Não me sinto autorizado a responder a essas perguntas. Não dediquei maior consideração a esse

aspecto do problema dos sonhos. Penso, contudo, que o imperador romano estava errado ao mandar

executar um de seus súditos por ter sonhado que estava assassinando o imperador. Ele deveria ter

começado por tentar descobrir o que significava o sonho; é muito provável que seu sentido não fosse o

que parecia ser. E, mesmo que um sonho com outro conteúdo tivesse por sentido esse ato de

lesa-majestade, acaso não seria acertado ter em mente o dito de Platão, de que o homem virtuoso se

contenta em sonhar com o que o homem perverso realmente faz? Penso, portanto, que o melhor é

absolver os sonhos. Se devemos atribuir realidade aos desejos inconscientes, não sei dizer. Ela deve ser

negada, naturalmente, a todos os pensamentos transicionais ou intermediários. Se olharmos para os

desejos inconscientes, reduzidos a sua expressão mais fundamental e verdadeira, teremos de concluir, sem

dúvida, que a realidade psíquica é uma forma especial de existência que não deve ser confundida com a

realidade material. Portanto, não parece haver justificativa para a relutância das pessoas em aceitarem a

responsabilidade pela falta de ética de seus sonhos. Quando o modo de funcionamento do aparelho

anímico é corretamente avaliado e se compreende a relação que há entre consciente e inconsciente,

descobre-se que desaparece a maior parte daquilo que é eticamente objetável em nossa vida onírica e

imaginária. Nas palavras de Hanns Sachs: "Se olharmos em nossa consciência para algo que nos foi dito

por um sonho sobre uma situação contemporânea (real), não deveremos ficar surpresos ao descobrir que o

monstro que vimos sob a lente de aumento da análise revela-se um minúsculo ciliado".

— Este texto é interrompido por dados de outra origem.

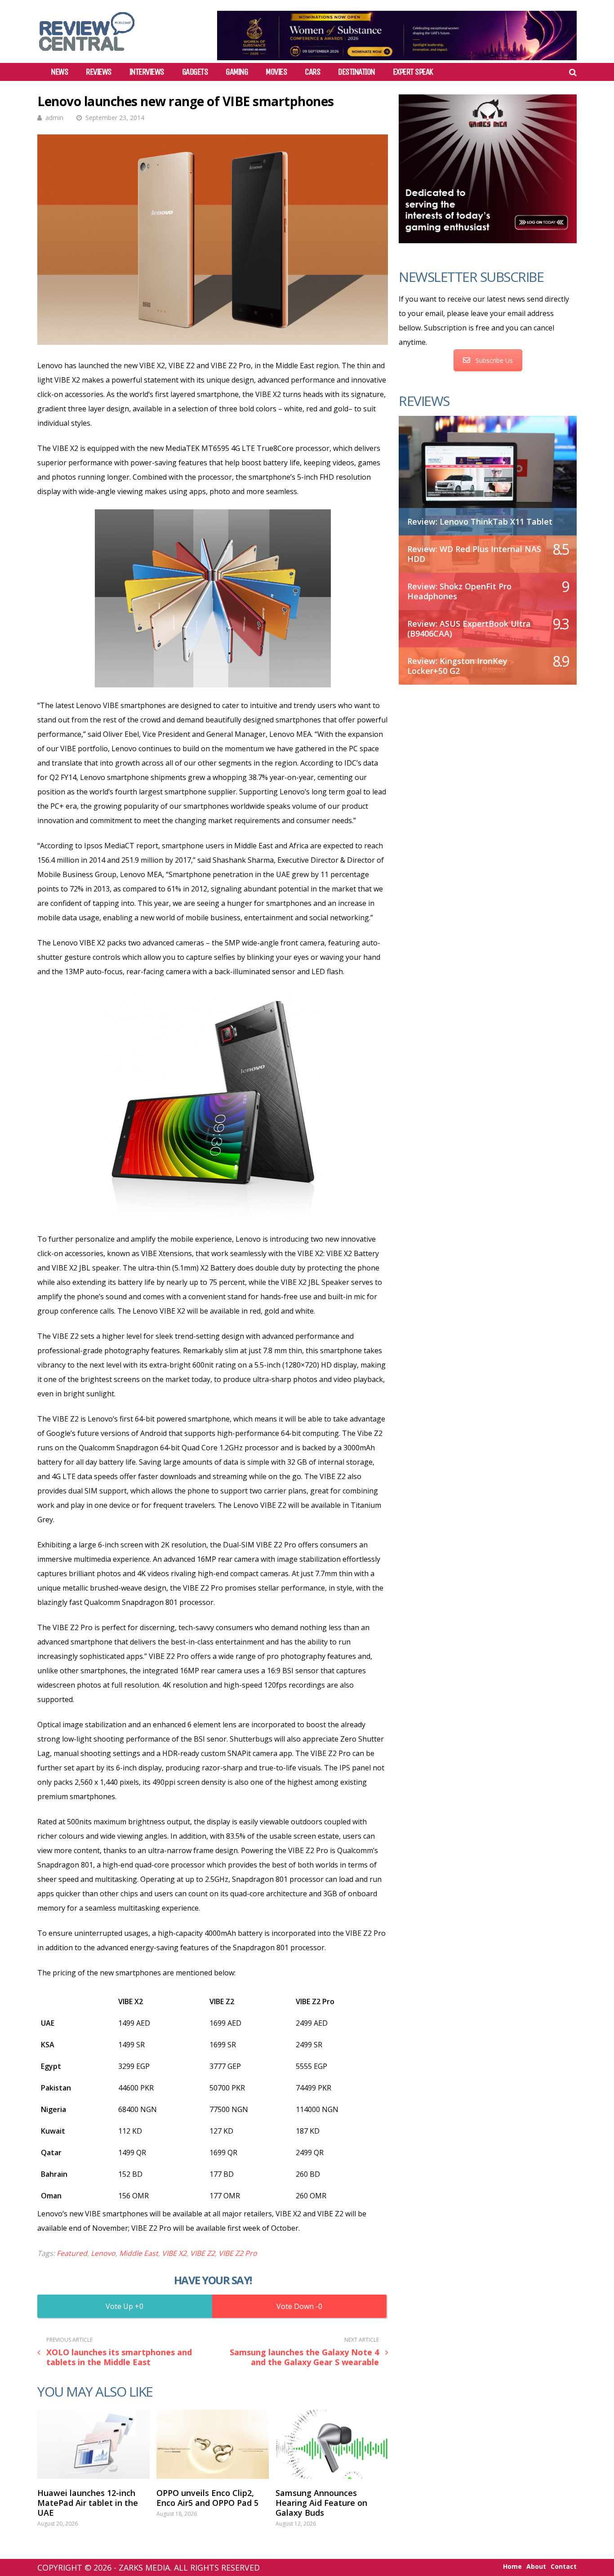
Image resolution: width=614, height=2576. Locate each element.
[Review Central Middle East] (86, 54)
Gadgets (195, 71)
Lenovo (103, 2253)
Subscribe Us (494, 360)
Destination (356, 71)
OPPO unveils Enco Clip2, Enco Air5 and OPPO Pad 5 (207, 2497)
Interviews (146, 71)
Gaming (237, 71)
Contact (564, 2566)
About (536, 2566)
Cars (312, 71)
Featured (72, 2253)
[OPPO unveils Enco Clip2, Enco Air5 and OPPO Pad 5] (212, 2444)
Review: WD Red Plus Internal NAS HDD (474, 554)
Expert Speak (413, 71)
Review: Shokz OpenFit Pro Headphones (459, 591)
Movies (276, 71)
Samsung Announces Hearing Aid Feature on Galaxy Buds (321, 2502)
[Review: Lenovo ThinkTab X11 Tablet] (488, 471)
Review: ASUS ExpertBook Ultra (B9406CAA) (469, 628)
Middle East (138, 2253)
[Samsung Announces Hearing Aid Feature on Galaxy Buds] (332, 2444)
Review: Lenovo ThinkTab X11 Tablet (479, 521)
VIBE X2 (174, 2253)
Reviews (98, 71)
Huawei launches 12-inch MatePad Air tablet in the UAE (87, 2502)
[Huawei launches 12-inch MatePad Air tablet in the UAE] (93, 2444)
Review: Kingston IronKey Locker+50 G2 (457, 665)
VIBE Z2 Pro (237, 2253)
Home (512, 2566)
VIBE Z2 (202, 2253)
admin (54, 117)
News (59, 71)
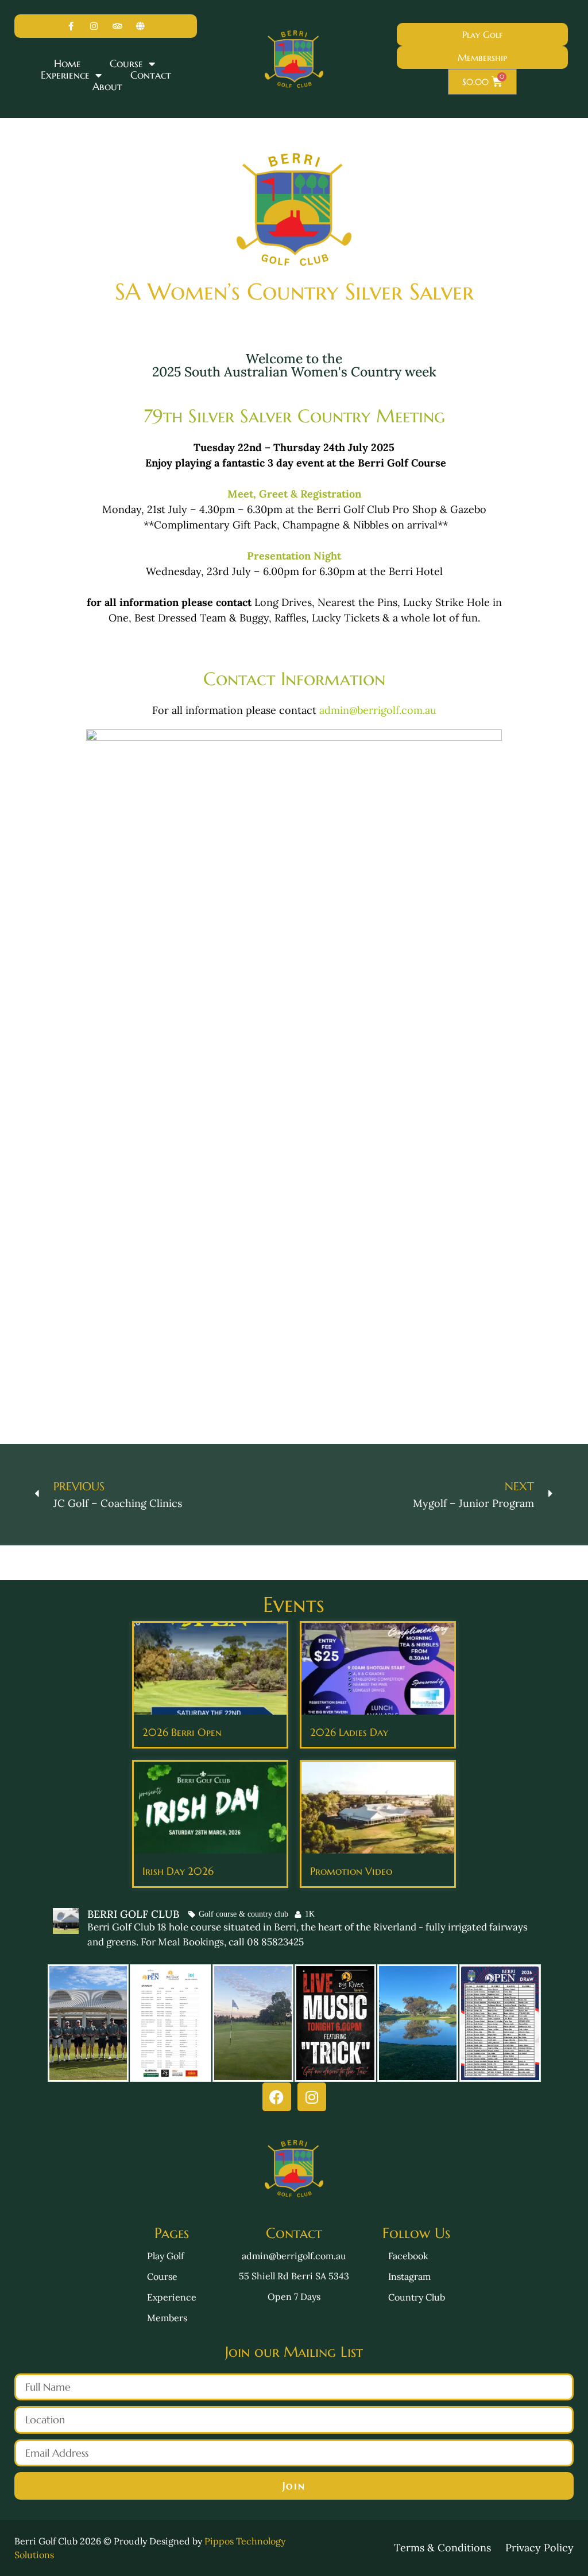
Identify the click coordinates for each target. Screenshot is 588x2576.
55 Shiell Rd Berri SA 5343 (294, 2276)
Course (126, 63)
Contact (150, 75)
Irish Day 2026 (178, 1871)
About (107, 86)
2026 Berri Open (182, 1732)
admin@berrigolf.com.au (377, 710)
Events (293, 1604)
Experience (65, 75)
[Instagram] (94, 26)
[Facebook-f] (71, 26)
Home (67, 63)
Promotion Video (351, 1871)
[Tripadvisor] (117, 26)
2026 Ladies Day (349, 1732)
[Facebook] (276, 2096)
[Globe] (141, 26)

As ações e opiniões conscientemente expressas são, em geral, suficientes para a finalidade prática de

julgar o caráter dos homens. As ações merecem ser consideradas antes e acima de tudo, pois muitos

impulsos que irrompem na consciência são ainda reduzidos a nada pelas forças reais da vida anímica,

antes de amadurecer sob a forma de atos. Com efeito, tais impulsos muitas vezes não encontram nenhum

obstáculo psíquico a seu progresso, exatamente porque o inconsciente tem certeza de que serão detidos

em alguma outra etapa. De qualquer modo, é instrutivo tomar conhecimento do terreno tão revolvido de

onde brotam orgulhosamente nossas virtudes. É muito raro a complexidade de um caráter humano,

impelida de um lado para outro por forças dinâmicas, submeter-se a uma escolha entre alternativas

simples, como levaria a crer nossa antiquada doutrina ética.

E quanto ao valor dos sonhos para nos elucidar o futuro? Naturalmente, isso está fora de cogitação.

Mais certo seria dizer, em vez disso, que eles nos elucidam o passado, pois os sonhos se originam do

passado em todos os sentidos. Não obstante, a antiga crença de que os sonhos prevêem o futuro não é

inteiramente desprovida de verdade. Afinal, ao retratar a realização de nossos desejos, os sonhos decerto

nos transportam para o futuro. Mas esse futuro, que o sonhador representa como presente foi moldado por

seu desejo indestrutível à imagem e semelhança do passado.